後半の捕物シーンで走って犯人らしき人間を追っていくとか、いろいろと印象的で記憶に残りそうなシーンが満載なのに、まったく覚えてない。どういうことなんだろ?って不思議に思った。
まあ、それだけこの映画の映像と編集がうまくできてて、まったくひっかかりなくスムーズに見れたことで逆に印象に残らなくなってるっていうことかもしれない。
監督のポン・ジュノの手腕がこのときすでに完成度高かったということだろね。見事なもんです。1986年田舎の村でおきた連続暴行殺人。ソン・ガンホ演じる地元の刑事は証拠を捏造して障害者を犯人に仕立てようとするなど杜撰な捜査をやるが事件は解決しない。
ソウルから若手刑事キム・サンギョンが赴任してきて捜査に加わる。警察による拷問、自白強要が問題となり課長が首になり新しい課長が赴任してきて捜査は進展していくかに見えたが、犯行は雨の日、事件現場の保存はできず、証拠や痕跡がなく目撃者もいない状況でなかなか犯人が見えてこない。
そんな感じで前半は田舎の警察の杜撰な捜査ぶりを描写、中盤で少しはまともな捜査に切り替わっていくが、手がかりがなく後戻り、後半はこれはという容疑者があらわれて追い詰めるがどうなるかみたいな展開です。
まるで自分も捜査に加わっているかのような臨場感があって、引き込まれて見てました。なにか糸口がつかめそうになって動きがあってまた振り出しにっていうサスペンスの演出が見事でね。
この映画にはモデルとなる事件があって、「華城連続殺人事件」っていう韓国では有名な未解決事件で映画公開時は犯人は見つからず未解決のままだったのが、なんと2019年に犯人がわかったようです。
最新のDNA技術で再鑑定したところ、別の事件で服役している囚人と一致。しかしすでに事件の時効が成立しているので罪には問えないという結末。なんともすごい話です。
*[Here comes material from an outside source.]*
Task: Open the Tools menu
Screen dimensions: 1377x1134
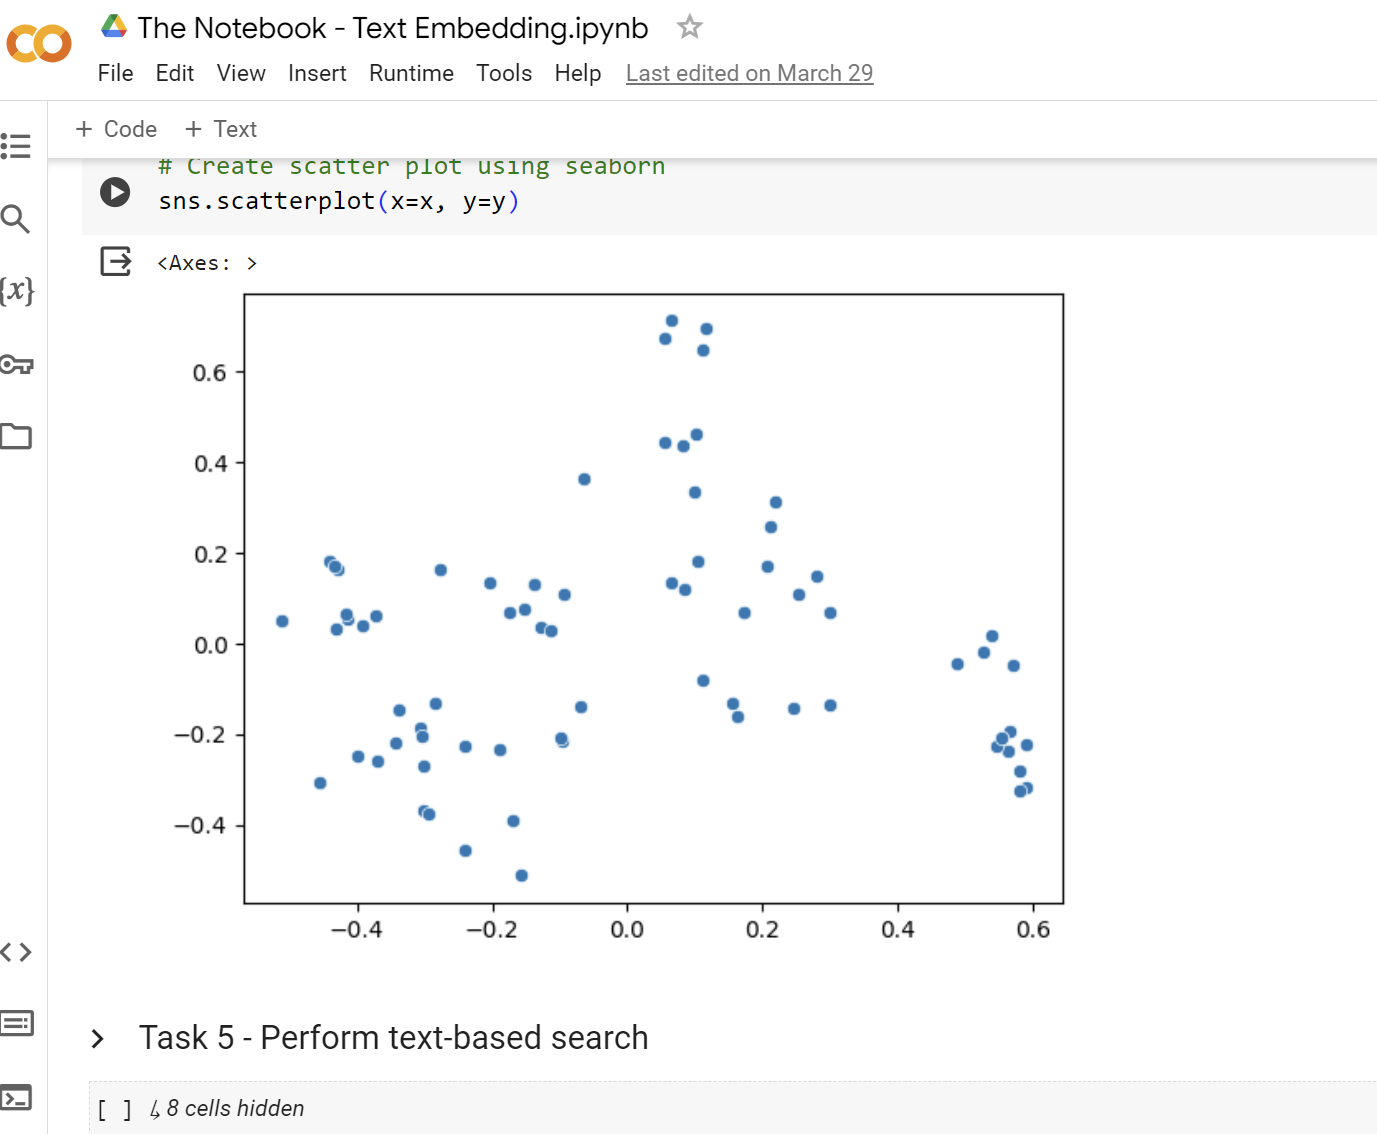Action: click(503, 73)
やっぱこのパターンが多いでしょうね。未解決事件の犯人は別の罪で服役してるパターン。連続殺人で犯人がわからず、犯行が止まってるやつはこのパターンが多いんだろうなあ。
この映画では最後に犯人はわからず事件は未解決のままで終わるんだけど、監督としては犯人に事件は風化してないぞ、いずれ罪の報いがくるぞとメッセージをおくってるように思えました。
容疑者を足蹴にして暴力をふるってた刑事が喧嘩騒ぎで破傷風になって足を切断しなくちゃいけないエピソードとかさ、別になくてもいいようなもんだけど、それは犯した罪の報いはいずれくるということを犯人につきつけるシーンだったんじゃないかな。
足で悪さをして足を失うのは、捏造や杜撰な捜査をした警察への批判。犯人に人を何人も殺しておいて無事でいられないぞっていうメッセージだったんじゃないかな。その後、実際の事件で犯人が判明したけどもう時効で罪には問えないっていうのがまたね。きつい話だなっていうね。
この事件の犯人、いったい何人殺してるんだよ。別の事件で服役していたっていうのも、殺人事件だし。
実際の事件をもとにしてる映画って再現映像になっちゃうことが多いけど、これはフィクションとメッセージ性をうまくもりこんでちゃんと映画になっててすごいよかったです。